Mental incompetency of accused after crime commission; effect; capital punishment; stay of execution.
A person who becomes mentally incompetent after the commission of a crime or misdemeanor shall not be tried for the offense during the continuance of the incompetency. If, after the verdict of guilty and before judgment pronounced, such person becomes mentally incompetent, then no judgment shall be given while such incompetency shall continue; and if, after judgment and before execution of the sentence, such person shall become mentally incompetent, then in case the punishment be capital, the execution thereof shall be stayed until the recovery of such person from the incompetency.
Source:G.S.1873, c. 58, § 454, p. 823; R.S.1913, § 9098; C.S.1922, § 10123; C.S.1929, § 29-1821; R.S.1943, § 29-1822; Laws 1986, LB 1177, § 7; Laws 2015, LB268, § 13; Referendum 2016, No. 426.
Note: The changes made to section 29-1822 by Laws 2015, LB 268, section 13, have been omitted because of the vote on the referendum at the November 2016 general election. This version of section 29-1822 is found in the 2008 Reissue of Volume 2A of the Revised Statutes of Nebraska.
District court has discretion to hold hearing voluntarily on mental competency of defendant to undergo sentence. State v. Saxon, 187 Neb. 338, 190 N.W.2d 854 (1971).
Insanity as a bar to the imposition of sentence presents a factual issue for the determination of the court. State v. Anderson, 186 Neb. 435, 183 N.W.2d 766 (1971).
Insanity as bar to imposition of sentence cannot be raised by habeas corpus. Sedlacek v. Hann, 156 Neb. 340, 56 N.W.2d 138 (1952).

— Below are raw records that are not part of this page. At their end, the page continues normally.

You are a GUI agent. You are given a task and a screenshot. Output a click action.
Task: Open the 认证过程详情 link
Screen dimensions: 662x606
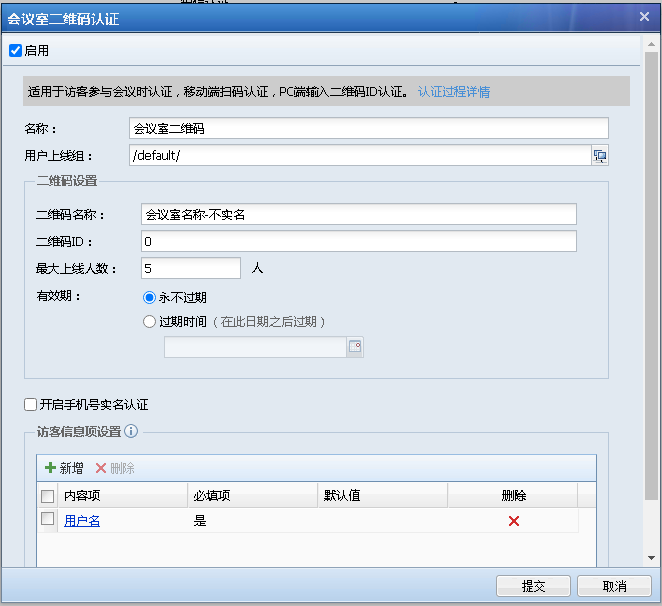453,92
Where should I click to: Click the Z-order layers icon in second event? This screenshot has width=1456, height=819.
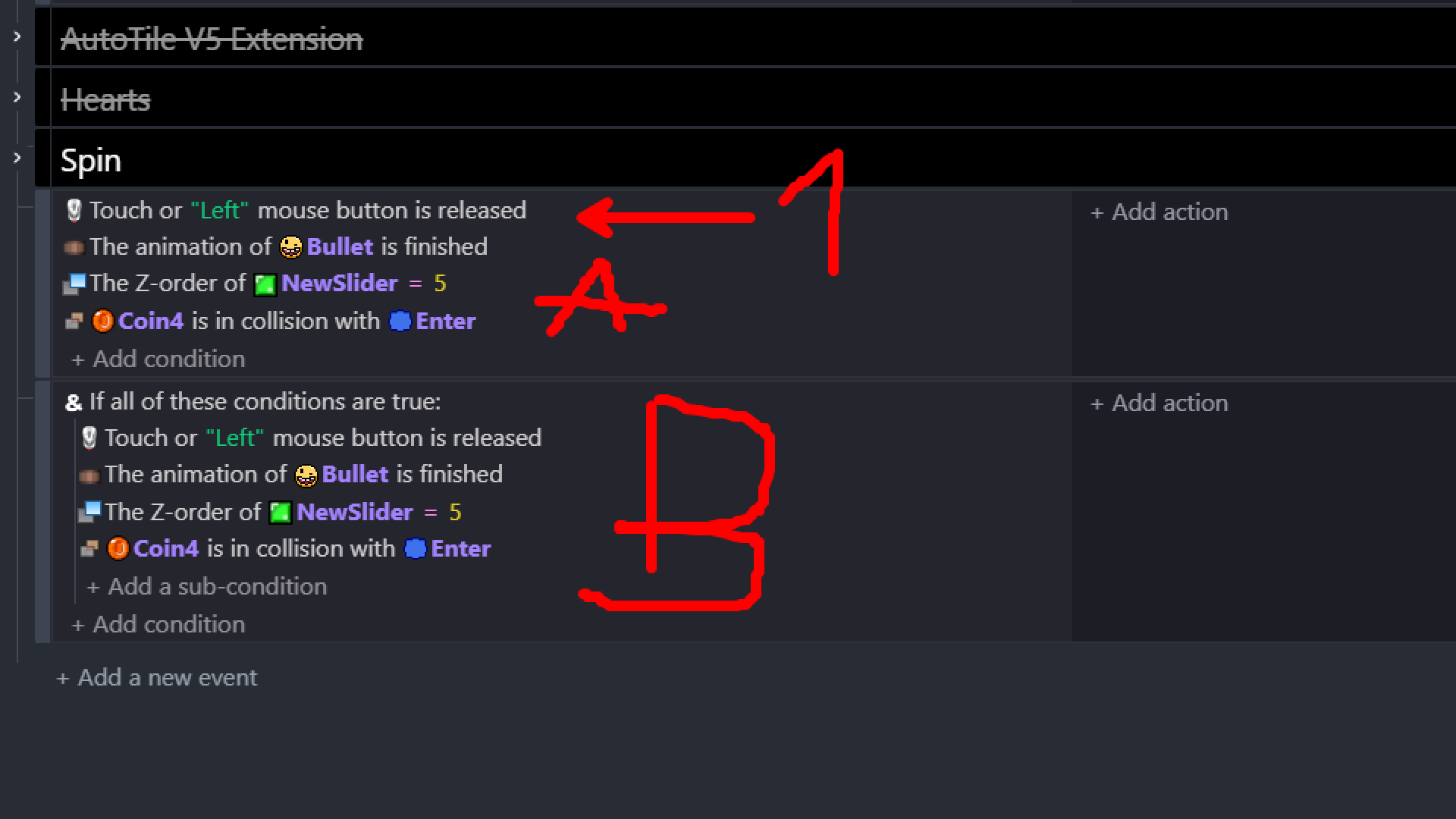[x=89, y=512]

This section imposes a duty on but does not go to the jurisdiction of the court. Sedlacek v. Greenholtz, 152 Neb. 386, 41 N.W.2d 154 (1950).
One who has become insane after the commission of a crime ought not to be tried for the offense during the continuance of the disability. Carlsen v. State, 129 Neb. 84, 261 N.W. 339 (1935).
Where insanity has not originated after commission of act, there is no requirement of trial of question of insanity. Walker v. State, 46 Neb. 25, 64 N.W. 357 (1895).